Its a vague / idle thought however, I never seriously attempted to solve the problem. But "training exercises" exist in many video games, and developing tools for human-training / self-training are always useful.

Ex: if a SAT solver could see that the human _COULD_ have performed a King Crimson at some point (https://harddrop.com/wiki/King_Crimson), but the human-player made a mistake and only saw an easier TSpin-Triple setup instead (https://harddrop.com/wiki/T-Spin_Triple).

Such "computer automatic advice" into which elements of your play was possible, and solving it automatically (and determining if it was a good strategy or not) would be very helpful in training.

Most NP-complete problems have really good heuristics that come to within a hair of optimal on most useful real-world inputs, e.g. things like integer partitioning, bin packing, traveling salesman, etc. You need really unusual inputs to give an optimal solver a drastic advantage. Case in point, with real-world TSP the fact that the cities are embedded on a plane means their distances have constraints that don't exist in the general problem.
I'm pretty sure 2-D Euclidean TSP is NP-Hard.

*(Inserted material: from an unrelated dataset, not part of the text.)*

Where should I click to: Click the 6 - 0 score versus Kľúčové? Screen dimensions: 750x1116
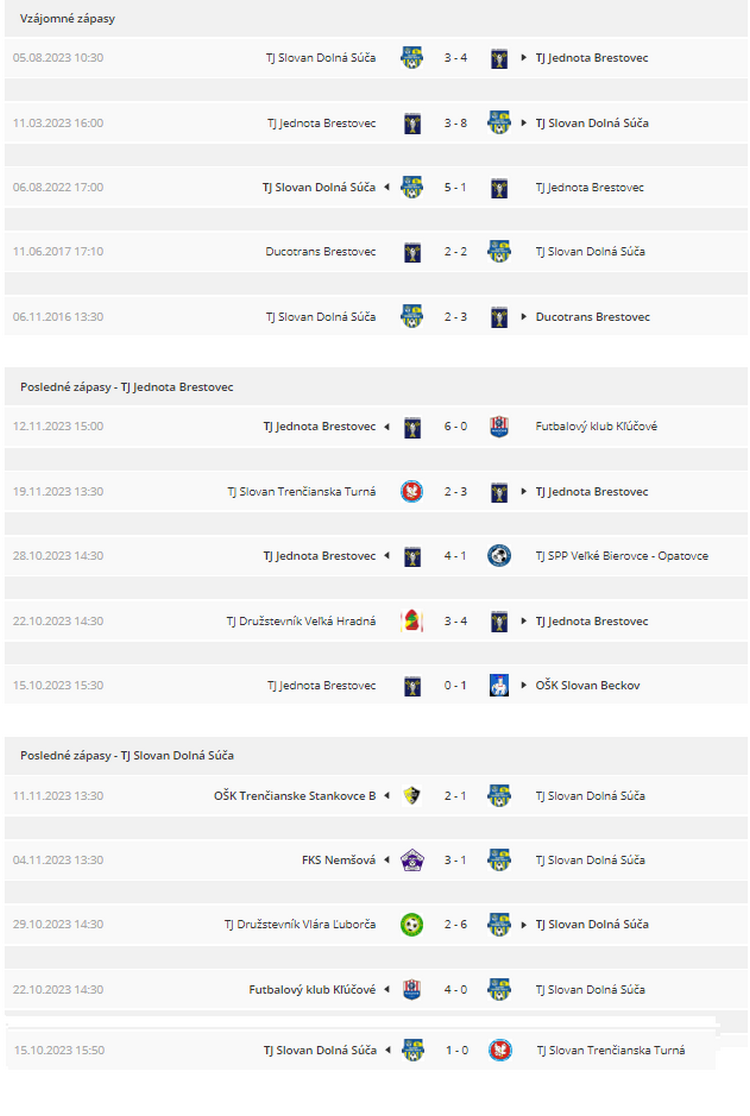(x=455, y=426)
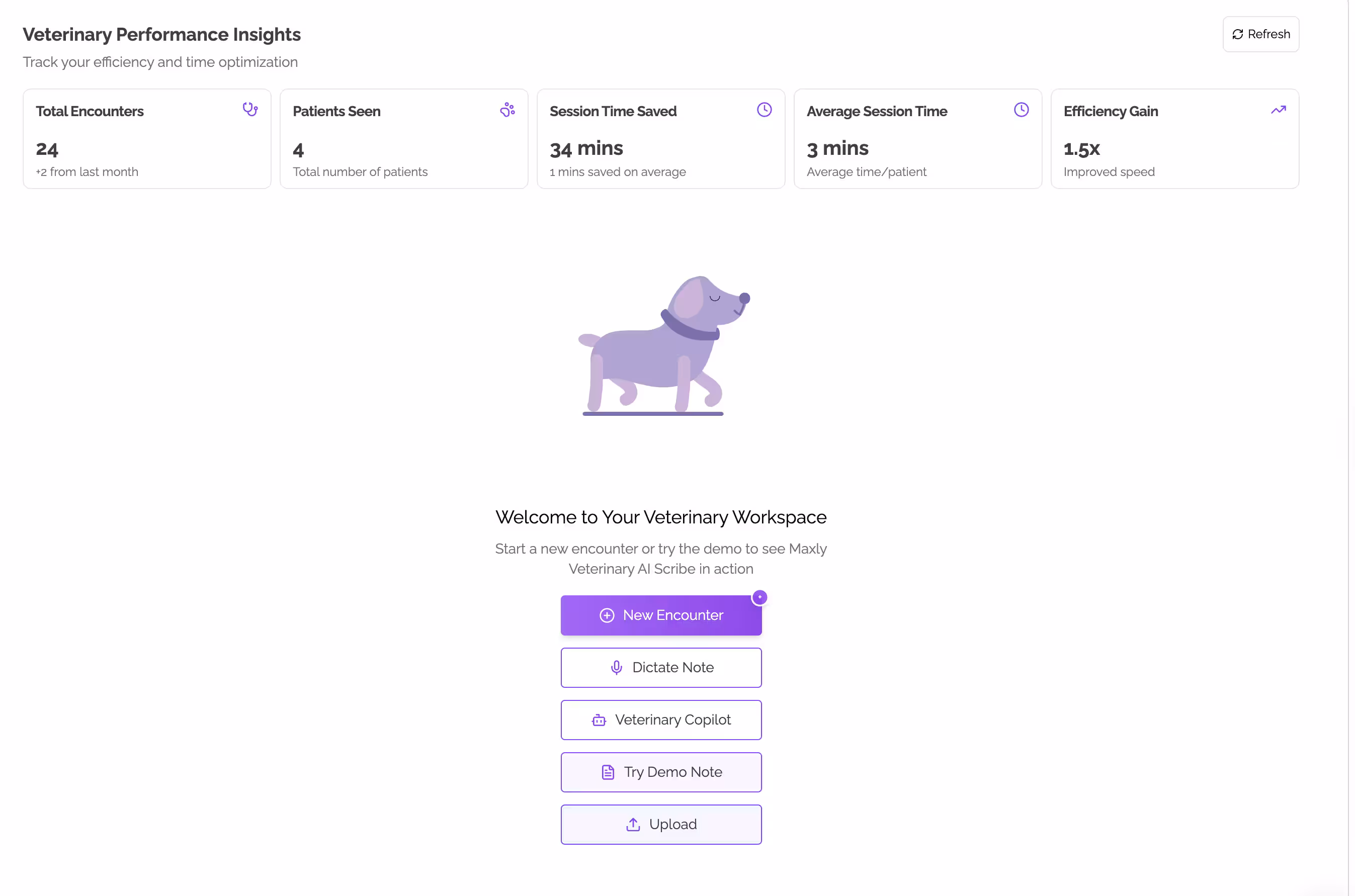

https://en.m.wikipedia.org/wiki/Travelling_salesman_problem (Computational Complexity).

It is, but there are polynomial-time approximation algorithms that can get you arbitrarily close to the optimum.
No, there aren't? The last time I checked, the best polynomial-time approximation algorithm to symmetric TSP (Christofides) could only guarantee finding a tour with no more than 3/2 of optimal length. Has something better been found since then?
Euclidean TSP is easier than general symmetric TSP. Polynomial-time approximation schemes (PTAS) were discovered in parallel by Arora (1998) and Mitchell (1999). AFAIK those algorithms are not very practical though. I haven't followed subsequent work in any detail, but I haven't heard of any major breakthroughs since then.
You are correct for Metric TSP (weights satisfying the triangle inequality) but not for Euclidean TSP.